Source records
#####

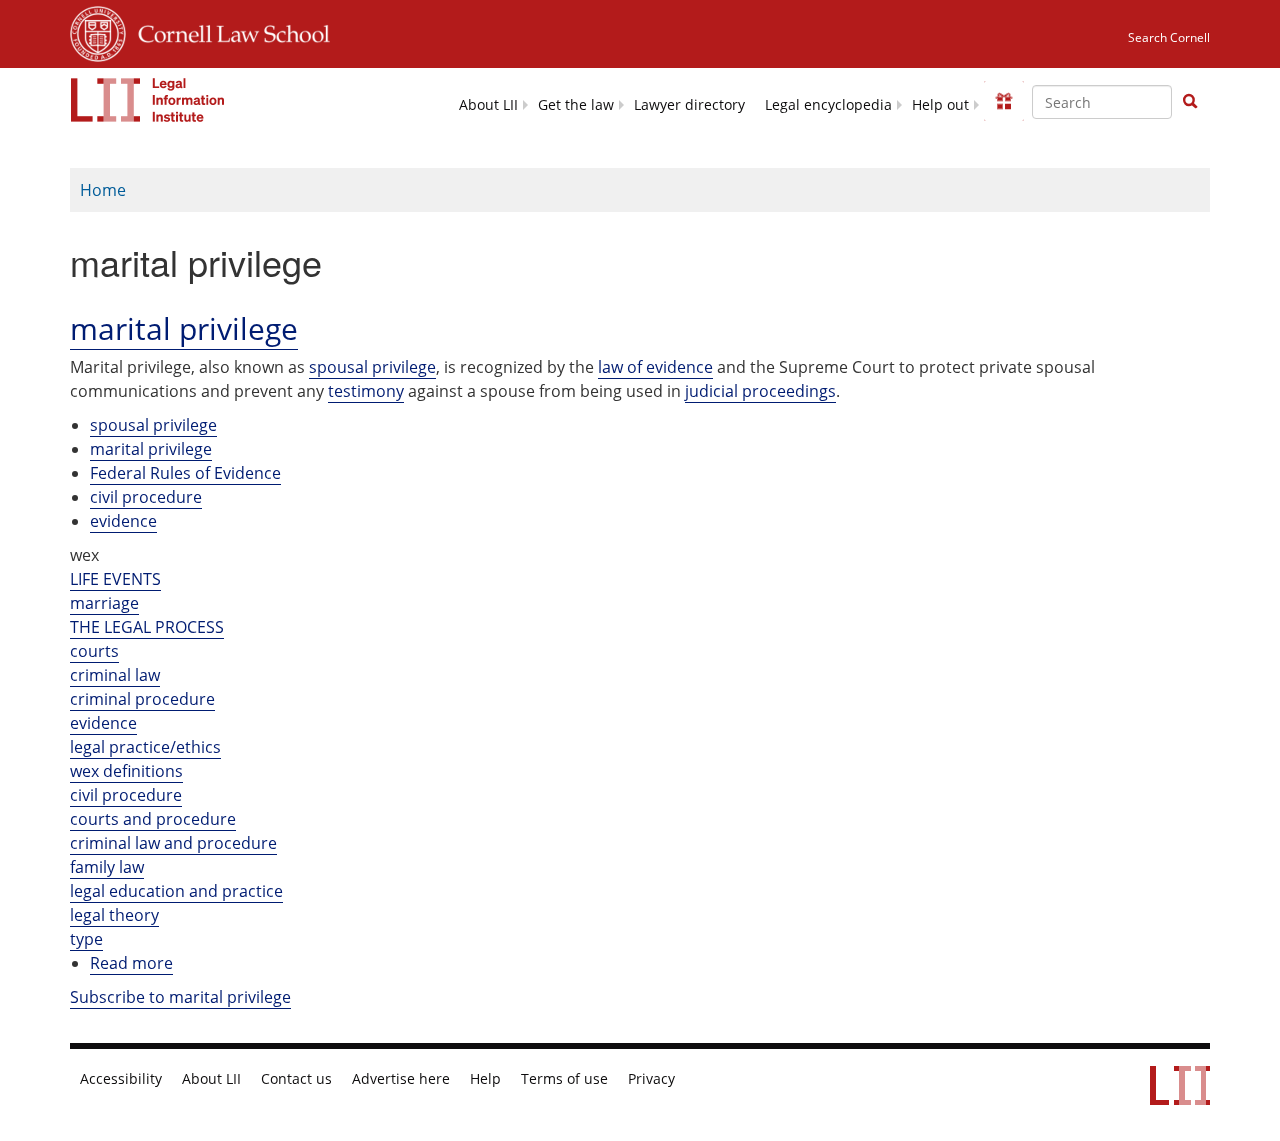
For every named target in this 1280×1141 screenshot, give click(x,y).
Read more (131, 963)
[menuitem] (488, 103)
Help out (940, 105)
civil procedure (146, 497)
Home (103, 190)
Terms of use (564, 1079)
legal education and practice (176, 891)
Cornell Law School (228, 31)
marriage (104, 603)
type (86, 939)
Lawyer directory (689, 105)
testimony (366, 391)
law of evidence (655, 367)
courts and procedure (153, 819)
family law (107, 867)
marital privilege (151, 449)
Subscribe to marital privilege (180, 997)
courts (94, 651)
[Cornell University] (98, 31)
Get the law (576, 105)
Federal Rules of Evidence (185, 473)
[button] (1190, 101)
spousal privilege (372, 367)
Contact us (296, 1079)
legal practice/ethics (145, 747)
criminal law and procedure (173, 843)
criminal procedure (142, 699)
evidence (123, 521)
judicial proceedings (760, 391)
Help (485, 1079)
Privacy (651, 1079)
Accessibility (121, 1079)
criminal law (115, 675)
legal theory (114, 915)
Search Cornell (1169, 37)
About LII (488, 105)
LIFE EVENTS (115, 579)
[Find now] (1190, 102)
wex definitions (126, 771)
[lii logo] (148, 100)
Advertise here (401, 1079)
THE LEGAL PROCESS (147, 627)
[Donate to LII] (1004, 101)
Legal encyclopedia (828, 105)
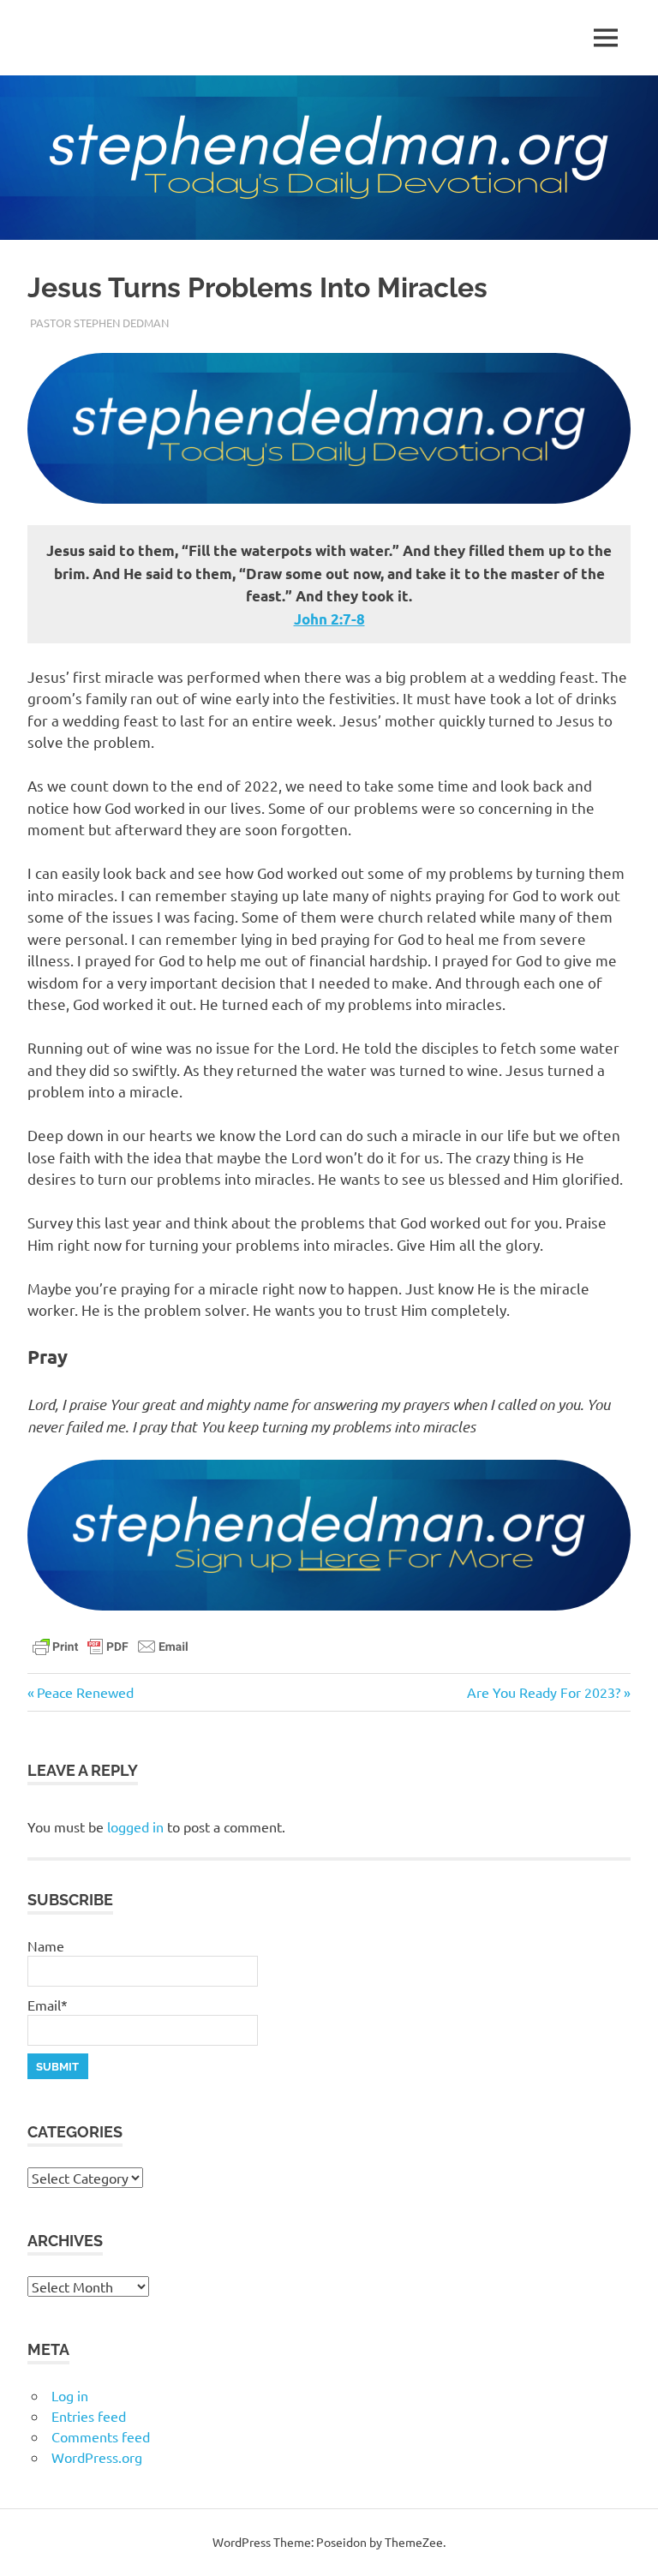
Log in (69, 2395)
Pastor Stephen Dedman (99, 322)
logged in (135, 1826)
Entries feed (88, 2415)
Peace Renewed (85, 1691)
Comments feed (100, 2436)
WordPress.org (96, 2456)
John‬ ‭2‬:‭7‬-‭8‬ (329, 619)
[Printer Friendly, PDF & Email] (110, 1645)
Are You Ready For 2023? (543, 1691)
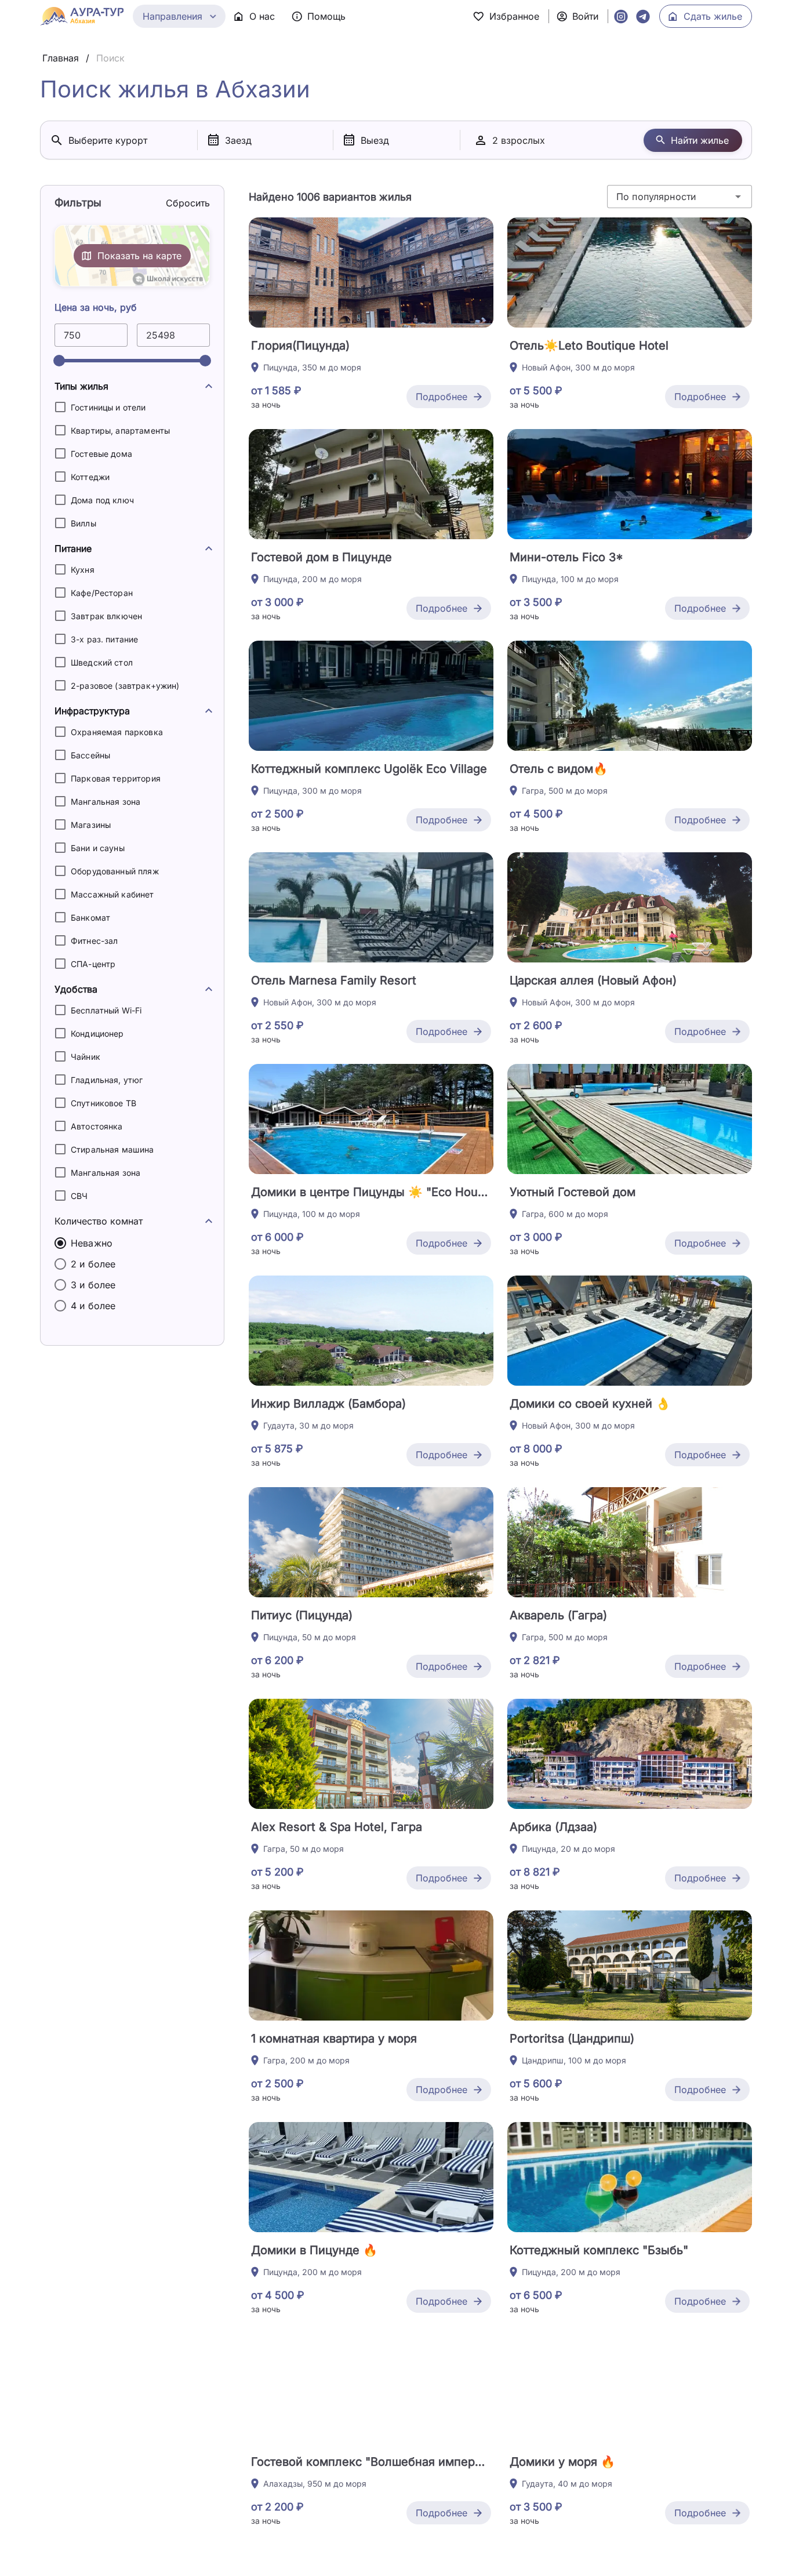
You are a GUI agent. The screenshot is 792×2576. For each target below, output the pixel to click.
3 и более (93, 1285)
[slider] (59, 360)
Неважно (91, 1243)
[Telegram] (643, 16)
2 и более (93, 1264)
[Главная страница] (81, 16)
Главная (60, 58)
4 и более (93, 1305)
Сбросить (188, 203)
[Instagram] (621, 16)
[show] (208, 386)
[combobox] (679, 196)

#####

- Required action
Read through the entries above, and wherever a line holds the string "target", copy it.

- Task solution
For every named target in this 1280×1141 screenshot, give click(x,y).
You are a GUI agent. The screenshot is 792×2576. For each target below, output the pixel to click.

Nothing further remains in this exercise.